Passage to read —
# whats your "go to" deer rifle?



## 65rbdodge (Nov 16, 2007)

i`m sure most of you own a few deer rifles and have your favorite. what is it? out of all my rifles it is my ruger m77 mkII stainless in .260rem. i have shot quite a few deer with it and one black bear. not one animal had an exit wound and none ran more than 10yds. they were all single shot kills using ballistic tips(before i started relaoding) or hornady SST`s.


----------



## hunt4P&amp;Y (Sep 23, 2004)

270 WSM in a Browning A-bolt. Shooting 130 Balistic tips, and if I have a buck tag the new Supreme Elites. Great bullet!

OR my 300 WSM in a Kimber with a Khales scope, OR 
my .338 in a Browning a-bolt.

Most of the time it is the 270, but the others get brought out if the situation is right! :lol:


----------



## Gildog (Jan 30, 2007)

Ruger M77 in 300 Rem Mag, w/nikon 3x9 scope
180 gr nosler partition or bonded trophy

20-30 deer and one elk all "DRT"
only a couple deer have gone about than 40 yards.


----------



## 25-06rem. (Jul 6, 2007)

rem.700 bdl 25-06, shooting 117 btsp with a weaver k-4. love the gun never lets me down

or is it my rem. 700. (tricked out) .223 hum or maybe??????

yup my rems.


----------



## iwantabuggy (Feb 15, 2005)

I have used my 7x57, 270, and 300 WM. All are Savages. I also have a Rem Model 7 in 260, but it's accuracy is not as good as the Savages.

My favorite is the 300 WM, but only because of the extreme flatness of the trajectory. With a 6 inch diameter vital zone I get a 265 yard zero and I am only -27.6 at 500 yards.


----------



## clampdaddy (Aug 9, 2006)

My go to rig is a winchester model 70 classic laminated in 270wsm. with either factory 130gr bst or handloaded 110gr barnes tsx loads.


----------



## johndeerel (Jan 6, 2007)

300 winchester short magnume in a winchester super shadow


----------



## Bgunit68 (Dec 26, 2006)

Study questions —
1 - From the deer rifle thread, copy the text between "## Gildog (Jan" and "(Jul 6, 2007)", inclusive.
2 - Answer these questions using the deer rifle thread:
(a) What caliber is 65rbdodge's stainless Ruger M77 MkII?
(b) What scope does Gildog have on the Ruger M77?
(c) What yardage does iwantabuggy zero the 300 WM at?
3 - Write the next part of the deer rifle thread, picking up where it stops.

Collected material —
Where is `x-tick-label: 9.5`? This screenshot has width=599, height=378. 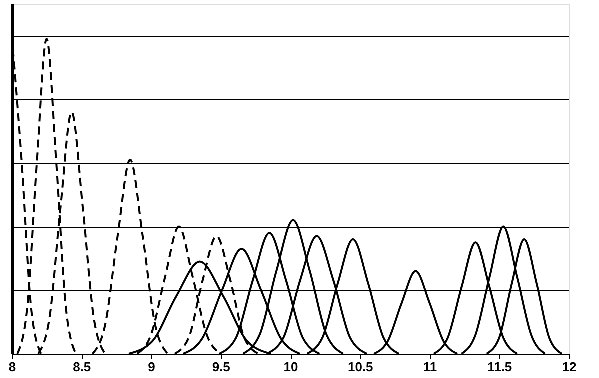 x-tick-label: 9.5 is located at coordinates (221, 367).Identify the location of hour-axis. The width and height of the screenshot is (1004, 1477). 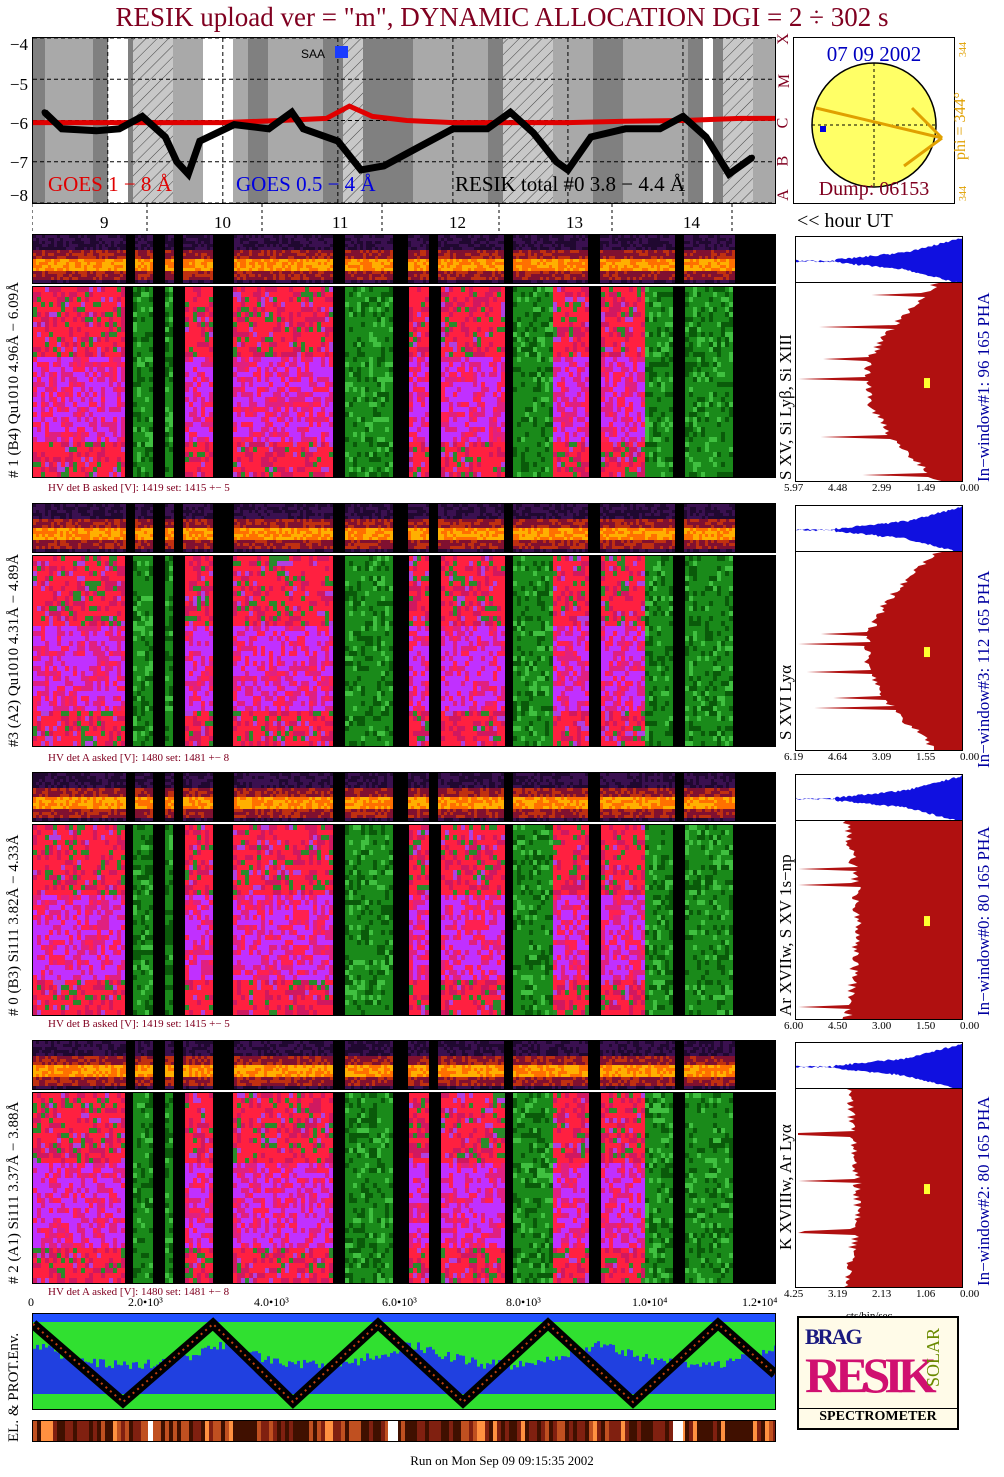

Answers per task —
1 -
## Gildog (Jan 30, 2007)

Ruger M77 in 300 Rem Mag, w/nikon 3x9 scope
180 gr nosler partition or bonded trophy

20-30 deer and one elk all "DRT"
only a couple deer have gone about than 40 yards.


----------



## 25-06rem. (Jul 6, 2007)

2 -
(a) .260 Rem
(b) A Nikon 3x9
(c) 265 yards

3 -
Browning BAR Safari 300 Win Mag w/BOSS with 150gr Winchester Ballistic Silvertip. Although, there is an area around here you can only hunt with a Bow, Shotgun or muzzleloader. I just bought a TCA Triumph. I sighted it in on Saturday. That thing is dead on at 100 yards. I use the Superglide Shock wave by TCA and 110gr (one 50gr and two 30gr) Pyrodex Pellets. I had a ball shooting that thing. Those Super Glides are a lot easier to load that the Hornadys. I think they are a bit more accurate too.


----------



## sasklab10 (Jun 21, 2006)

Savage in 270 WSM with 130 gr. Barnes TSX.


----------



## Neanderthal (Oct 30, 2007)

Weatherby Vanguard 30-06. I don't even know for sure how many whitetails I have harvested with it. I've been shooting it for 26 years with no problems, and it is in nearly new condition.


----------



## axisslayer (Nov 21, 2007)

:sniper: My go to gun is a 6mm Saint Hubert made in England, I live in the Texas Hill country and I shoot a lot of axis deer. The place where I work pays me to hunt them for other employees or for families that need meat. So far I have taken about 250 axis with the 6mm. Great gun. Longest shot was 285 yards.. One shot kill, in the neck. This is over a 4 year period.


----------



## jwdinius1 (Dec 14, 2006)

mine is the remington model 700 adl 7mm. i shoot 150gr ballistic tip reloads and it usually does a great job!


----------



## bnbrk94 (Sep 25, 2006)

I shoot a tikka t3 stainless 7-08 with 139 grain hornady interlocks. Accurate little setup.


----------



## Savage Rookie (Oct 10, 2006)

NEF handi rifle in .270.

First deer rifle I recieved from my dad for a hard summers worth of work when I was 13. Only rifle I've ever used for deer.


----------



## jrricher (Sep 8, 2007)

Model 788 in .308 shooting 165 grain boattail is fine for me, tried the Fusion from imperial, suposed to hold 1425 ftlbs @ 400 yards, seems high for store bought but they do hit hard.


----------



## Teufelhunden (Dec 4, 2007)

If I could only own 1 rifle it would be my .264 Win Mag. Kills everything from coyotes to Elk cleanly and humanely. However, for these small Texas whitetail I prefer the 22-250. I have never had to blood trail a deer with that rifle.
I struggled with picking the .264 over the 25-06 but in the end it came down to personal preference.


----------



## iwantabuggy (Feb 15, 2005)

264 Mag is one heck of rifle. Wish I had one.


----------



## Teufelhunden (Dec 4, 2007)

iwantabuggy said:


> 264 Mag is one heck of rifle. Wish I had one.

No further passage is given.